------ Data yang Ditampilkan ------

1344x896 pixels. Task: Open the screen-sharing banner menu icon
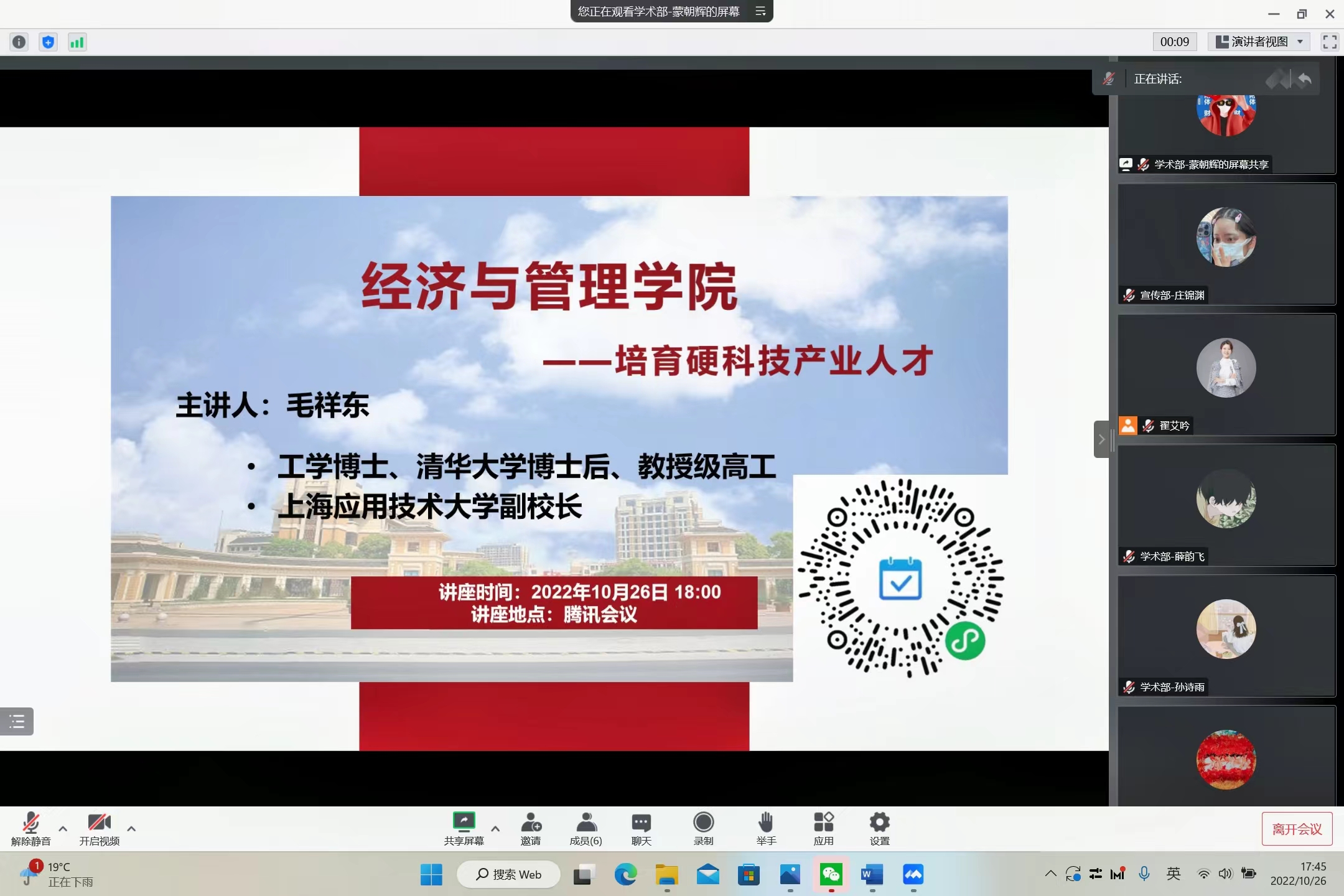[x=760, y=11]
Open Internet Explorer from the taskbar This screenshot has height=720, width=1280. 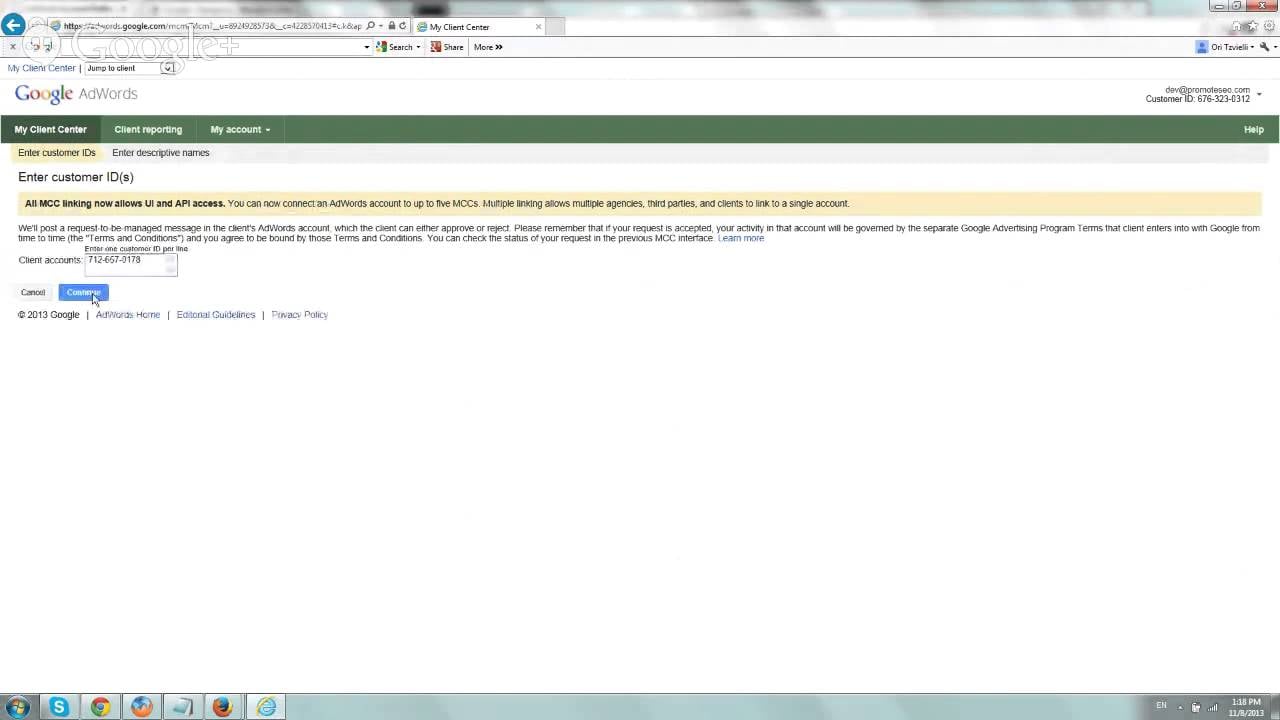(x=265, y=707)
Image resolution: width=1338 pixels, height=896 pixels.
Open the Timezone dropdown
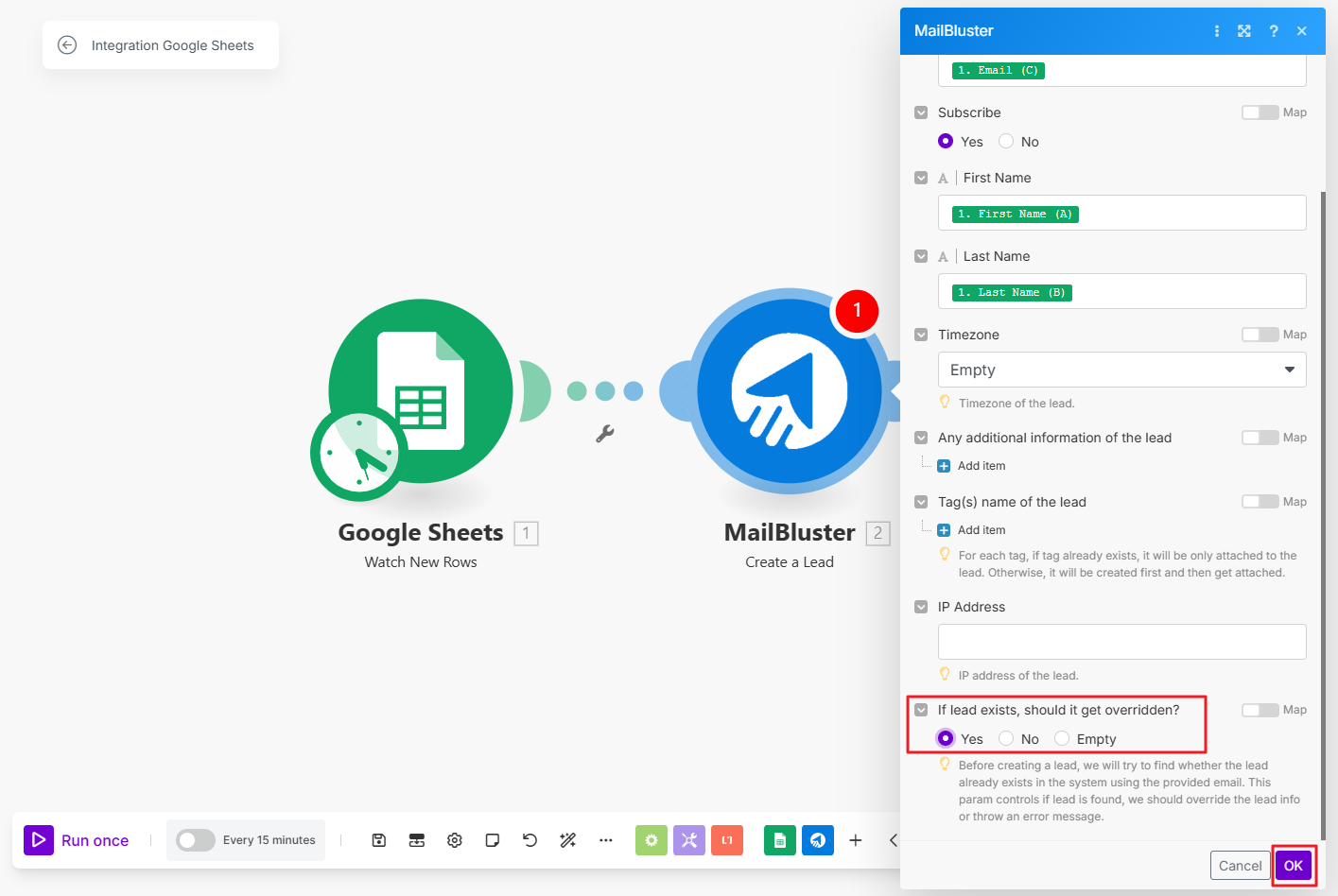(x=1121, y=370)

------
------ Data yang Ditampilkan ------

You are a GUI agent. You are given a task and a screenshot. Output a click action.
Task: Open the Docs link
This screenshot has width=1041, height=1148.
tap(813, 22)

------
------ Data yang Ditampilkan ------

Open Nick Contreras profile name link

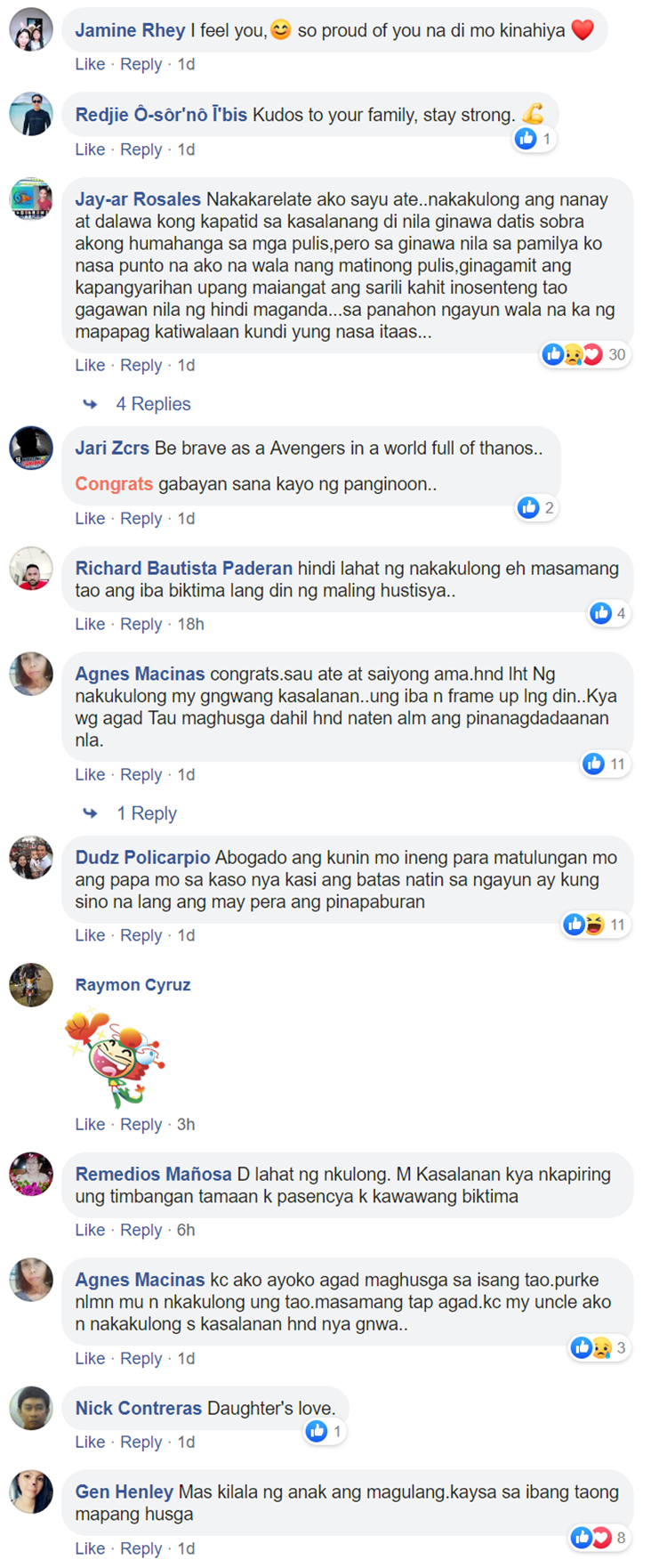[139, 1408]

------

### Soal Tertulis
Ketik ulang tanpa diubah bagian catatan yang dimulai dari baris berisi "Image resolution: width=1338" sampai baris berisi "(x=1121, y=370)", termasuk kedua baris itu. Jangan sertakan gambarnya dalam jawaban.

### Jawaban Tertulis
Image resolution: width=1338 pixels, height=896 pixels.
Open the Timezone dropdown
(x=1121, y=370)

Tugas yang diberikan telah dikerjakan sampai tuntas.